Supporting Student Anxiety on the Return to School
A Practical Teacher Quick Guide (Transitions & Change)
Charlotte White - Think Different, Teach Better
Why This Matters
The return to school brings change: new classrooms, teachers, peers, routines and expectations. For many students, these changes trigger anxiety — not because they are unwilling, but because their nervous system is responding to uncertainty.
Anxiety is not a behaviour choice. It is a physiological and cognitive response to perceived threat or lack of control.
What Anxiety Might Look Like in the Classroom
- Difficulty starting tasks
- Repeated reassurance-seeking ("Is this right?")
- Avoidance (toileting, sharpening pencils, helping others)
- Perfectionism or refusal to submit work
- Emotional responses that feel out of proportion
- Freezing, silence or withdrawal
- Physical complaints (headaches, stomach aches)
During transitions, you may also notice:
- Hypervigilance
- Increased control behaviours
- Resistance to change
- Reduced independence
The Inverted Triangle (Dr Claire Hayes)
Understanding How We Accidentally Maintain — or Reduce — Anxiety
Top of the Triangle: Short-Term Relief
These responses reduce anxiety quickly but strengthen it over time:
- Reassurance ("Don’t worry, you’re fine")
- Avoidance (removing the task)
- Rescue (checking, fixing, explaining again)
Message to the brain: I can’t cope without certainty or help.
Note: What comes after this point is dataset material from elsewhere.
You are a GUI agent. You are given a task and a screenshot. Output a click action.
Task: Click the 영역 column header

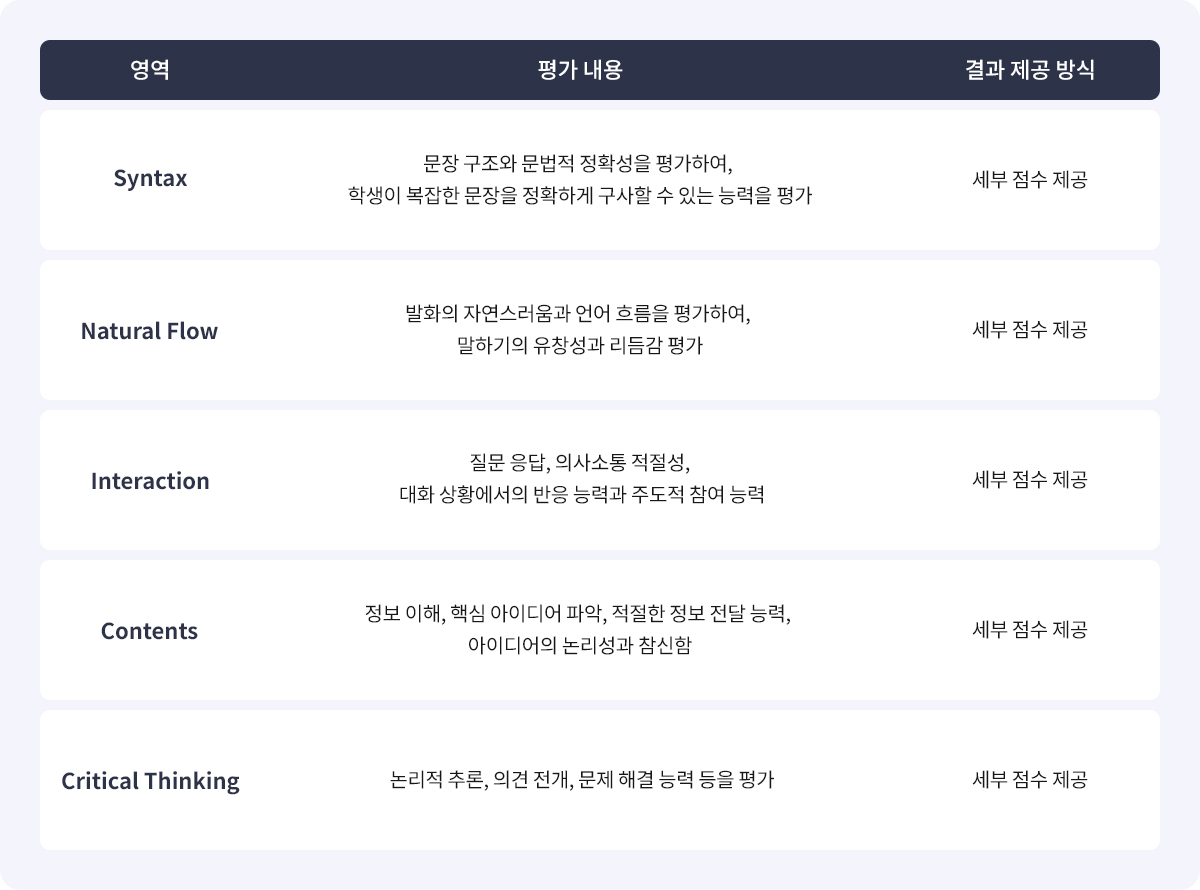[150, 70]
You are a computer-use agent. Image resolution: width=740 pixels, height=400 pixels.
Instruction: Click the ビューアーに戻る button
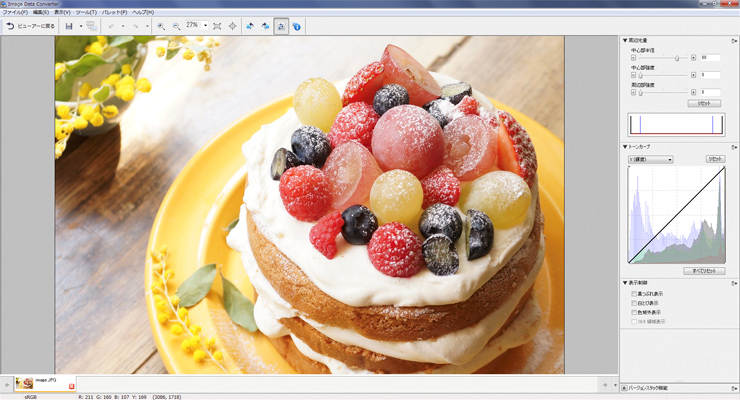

Middle of the Triangle: Supported Discomfort
Support remains, but discomfort is tolerated:
- "This feels tricky — let’s do the first step together"
- "You don’t need to feel confident to begin"
Message to the brain: I can feel uncomfortable and still cope.
Bottom of the Triangle: Capacity Building
The focus shifts to independence and tolerance:
- Gradual exposure
- Reduced reassurance
- Effort-focused feedback
Message to the brain: I can handle this.
What Teachers Can Do with the Inverted Triangle
- Pause and notice: Am I rescuing because the student needs it — or because discomfort is hard to sit with?
- Reduce the step size, not the expectation
- Praise tolerance, not calm
- "You stayed with that"
- "You kept going even when it felt hard"
Uncertainty Training: What It Is
Uncertainty training teaches students that:
- Not knowing is uncomfortable — but safe
- Mistakes are not dangerous
- Anxiety rises and falls on its own
Avoiding uncertainty strengthens anxiety. Tolerating it builds resilience.
What Uncertainty Training Looks Like in Practice
Teacher Language
Instead of:
- "Don’t worry"
- "I’ll check it"
Try:
- "It’s okay not to know yet"
- "You can start without certainty"
Gradual Reduction of Reassurance
- "Check the success criteria"
- "Try the first step"
- "Have a go — we’ll review after"
Planned, Low-Risk Uncertainty
- Open-ended tasks
- Multiple correct answers
- Silent thinking time
- Small, time-limited challenges
Naming Anxiety
Teach students to label thoughts:
"This is anxiety — not a fact"
Body-Based Support During Uncertainty
- Slow breathing
- Grounding
- Movement breaks
Script:
"My heart is racing. That’s anxiety. I can stay and breathe."
What This Looks Like Across a School Day
- Routines are predictable, not rigid
- Teachers coach rather than rescue
- Discomfort is brief and supported
- Success = engagement, not certainty
What This Is NOT
- Throwing students into distress
- Withholding care or support
- Creating chaos or unpredictability
- Ignoring anxiety
This approach is intentional, gradual, and compassionate.
One Key Takeaway
Our goal is not to remove discomfort — it is to help students learn that they can cope with it.
Recommended Reading & Resources
- Finding Hope in the Age of Anxiety — Dr Claire Hayes
- Breaking Free of Child Anxiety and OCD — Eli Lebowitz
- Smiling Mind (Educator resources)
- Beyond Blue — Anxiety in children
- The Resilience Project
Hayes, C. (2017). Finding hope in the age of anxiety: Recognise it, acknowledge it and take your power back. Gill Books
Conniff, S. (2026). The uncertainty toolkit: Worry less and do more by learning to cope with the unknown (Unabridged audiobook). Pan Macmillan.